[Records excerpted from a collection]
----------

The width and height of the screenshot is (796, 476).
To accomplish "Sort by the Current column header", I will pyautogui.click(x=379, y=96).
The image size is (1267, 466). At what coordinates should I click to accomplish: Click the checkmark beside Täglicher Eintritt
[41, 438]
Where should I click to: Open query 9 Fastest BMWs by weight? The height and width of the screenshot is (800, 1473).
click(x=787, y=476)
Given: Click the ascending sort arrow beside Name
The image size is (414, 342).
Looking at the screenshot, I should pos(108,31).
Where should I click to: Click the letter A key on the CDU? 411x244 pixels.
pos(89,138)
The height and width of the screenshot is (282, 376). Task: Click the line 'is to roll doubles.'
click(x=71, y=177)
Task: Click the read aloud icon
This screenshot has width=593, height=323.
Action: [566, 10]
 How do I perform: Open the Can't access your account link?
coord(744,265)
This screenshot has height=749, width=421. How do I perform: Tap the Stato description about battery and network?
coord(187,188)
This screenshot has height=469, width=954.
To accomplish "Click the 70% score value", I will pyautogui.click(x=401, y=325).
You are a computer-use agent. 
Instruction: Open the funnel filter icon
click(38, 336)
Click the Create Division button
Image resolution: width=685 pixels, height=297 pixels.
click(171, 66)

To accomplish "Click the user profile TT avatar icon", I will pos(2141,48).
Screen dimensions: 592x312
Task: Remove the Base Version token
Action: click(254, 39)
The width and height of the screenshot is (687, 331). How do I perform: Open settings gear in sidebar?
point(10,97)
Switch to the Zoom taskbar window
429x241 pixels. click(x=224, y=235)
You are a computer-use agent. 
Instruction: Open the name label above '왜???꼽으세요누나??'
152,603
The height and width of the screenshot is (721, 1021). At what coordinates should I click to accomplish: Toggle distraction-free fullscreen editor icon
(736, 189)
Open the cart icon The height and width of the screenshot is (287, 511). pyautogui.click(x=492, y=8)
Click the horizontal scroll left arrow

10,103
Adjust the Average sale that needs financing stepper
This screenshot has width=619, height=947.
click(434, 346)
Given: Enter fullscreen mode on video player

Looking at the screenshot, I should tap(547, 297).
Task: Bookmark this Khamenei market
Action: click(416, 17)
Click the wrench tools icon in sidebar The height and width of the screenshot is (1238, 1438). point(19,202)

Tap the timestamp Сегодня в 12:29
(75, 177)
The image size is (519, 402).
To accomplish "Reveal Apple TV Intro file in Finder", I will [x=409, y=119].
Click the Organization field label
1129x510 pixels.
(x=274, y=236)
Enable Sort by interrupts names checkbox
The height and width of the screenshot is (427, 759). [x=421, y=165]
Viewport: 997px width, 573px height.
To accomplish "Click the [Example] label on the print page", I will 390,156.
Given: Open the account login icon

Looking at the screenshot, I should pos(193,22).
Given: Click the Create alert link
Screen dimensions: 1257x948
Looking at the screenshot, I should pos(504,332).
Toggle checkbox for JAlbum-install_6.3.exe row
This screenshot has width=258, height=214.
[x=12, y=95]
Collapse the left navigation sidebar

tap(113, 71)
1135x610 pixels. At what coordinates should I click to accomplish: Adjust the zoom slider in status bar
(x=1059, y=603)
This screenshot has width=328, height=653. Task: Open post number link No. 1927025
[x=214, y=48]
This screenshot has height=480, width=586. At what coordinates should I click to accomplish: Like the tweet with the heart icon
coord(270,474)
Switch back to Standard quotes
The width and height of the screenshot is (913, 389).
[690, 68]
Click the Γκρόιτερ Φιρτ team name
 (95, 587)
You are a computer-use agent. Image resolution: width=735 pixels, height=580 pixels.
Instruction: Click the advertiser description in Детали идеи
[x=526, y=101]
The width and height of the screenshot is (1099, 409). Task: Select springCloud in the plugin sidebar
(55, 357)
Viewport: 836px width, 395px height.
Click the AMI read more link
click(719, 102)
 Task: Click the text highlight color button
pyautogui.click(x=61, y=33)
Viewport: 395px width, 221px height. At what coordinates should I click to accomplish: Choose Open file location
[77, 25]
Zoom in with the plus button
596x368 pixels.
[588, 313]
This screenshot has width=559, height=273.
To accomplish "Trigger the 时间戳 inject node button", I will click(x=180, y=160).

----------

What this task involves -
Can you retype all of the records above, character for character and without leaving any out?

Reply -
The width and height of the screenshot is (796, 476).
To accomplish "Sort by the Current column header", I will pyautogui.click(x=379, y=96).
The image size is (1267, 466). At what coordinates should I click to accomplish: Click the checkmark beside Täglicher Eintritt
[41, 438]
Where should I click to: Open query 9 Fastest BMWs by weight? The height and width of the screenshot is (800, 1473).
click(x=787, y=476)
Given: Click the ascending sort arrow beside Name
The image size is (414, 342).
Looking at the screenshot, I should pos(108,31).
Where should I click to: Click the letter A key on the CDU? 411x244 pixels.
pos(89,138)
The height and width of the screenshot is (282, 376). Task: Click the line 'is to roll doubles.'
click(x=71, y=177)
Task: Click the read aloud icon
This screenshot has width=593, height=323.
Action: [566, 10]
 How do I perform: Open the Can't access your account link?
coord(744,265)
This screenshot has height=749, width=421. How do I perform: Tap the Stato description about battery and network?
coord(187,188)
This screenshot has height=469, width=954.
To accomplish "Click the 70% score value", I will pyautogui.click(x=401, y=325).
You are a computer-use agent. 
Instruction: Open the funnel filter icon
click(38, 336)
Click the Create Division button
Image resolution: width=685 pixels, height=297 pixels.
click(171, 66)

To accomplish "Click the user profile TT avatar icon", I will pos(2141,48).
Screen dimensions: 592x312
Task: Remove the Base Version token
Action: click(254, 39)
The width and height of the screenshot is (687, 331). How do I perform: Open settings gear in sidebar?
point(10,97)
Switch to the Zoom taskbar window
429x241 pixels. click(x=224, y=235)
You are a computer-use agent. 
Instruction: Open the name label above '왜???꼽으세요누나??'
152,603
The height and width of the screenshot is (721, 1021). At what coordinates should I click to accomplish: Toggle distraction-free fullscreen editor icon
(736, 189)
Open the cart icon The height and width of the screenshot is (287, 511). pyautogui.click(x=492, y=8)
Click the horizontal scroll left arrow

10,103
Adjust the Average sale that needs financing stepper
This screenshot has width=619, height=947.
click(434, 346)
Given: Enter fullscreen mode on video player

Looking at the screenshot, I should tap(547, 297).
Task: Bookmark this Khamenei market
Action: click(416, 17)
Click the wrench tools icon in sidebar The height and width of the screenshot is (1238, 1438). point(19,202)

Tap the timestamp Сегодня в 12:29
(75, 177)
The image size is (519, 402).
To accomplish "Reveal Apple TV Intro file in Finder", I will [x=409, y=119].
Click the Organization field label
1129x510 pixels.
(x=274, y=236)
Enable Sort by interrupts names checkbox
The height and width of the screenshot is (427, 759). [x=421, y=165]
Viewport: 997px width, 573px height.
To accomplish "Click the [Example] label on the print page", I will 390,156.
Given: Open the account login icon

Looking at the screenshot, I should pos(193,22).
Given: Click the Create alert link
Screen dimensions: 1257x948
Looking at the screenshot, I should pos(504,332).
Toggle checkbox for JAlbum-install_6.3.exe row
This screenshot has width=258, height=214.
[x=12, y=95]
Collapse the left navigation sidebar

tap(113, 71)
1135x610 pixels. At what coordinates should I click to accomplish: Adjust the zoom slider in status bar
(x=1059, y=603)
This screenshot has width=328, height=653. Task: Open post number link No. 1927025
[x=214, y=48]
This screenshot has height=480, width=586. At what coordinates should I click to accomplish: Like the tweet with the heart icon
coord(270,474)
Switch back to Standard quotes
The width and height of the screenshot is (913, 389).
[690, 68]
Click the Γκρόιτερ Φιρτ team name
 (95, 587)
You are a computer-use agent. Image resolution: width=735 pixels, height=580 pixels.
Instruction: Click the advertiser description in Детали идеи
[x=526, y=101]
The width and height of the screenshot is (1099, 409). Task: Select springCloud in the plugin sidebar
(55, 357)
Viewport: 836px width, 395px height.
Click the AMI read more link
click(719, 102)
 Task: Click the text highlight color button
pyautogui.click(x=61, y=33)
Viewport: 395px width, 221px height. At what coordinates should I click to accomplish: Choose Open file location
[77, 25]
Zoom in with the plus button
596x368 pixels.
[588, 313]
This screenshot has width=559, height=273.
To accomplish "Trigger the 时间戳 inject node button", I will click(x=180, y=160).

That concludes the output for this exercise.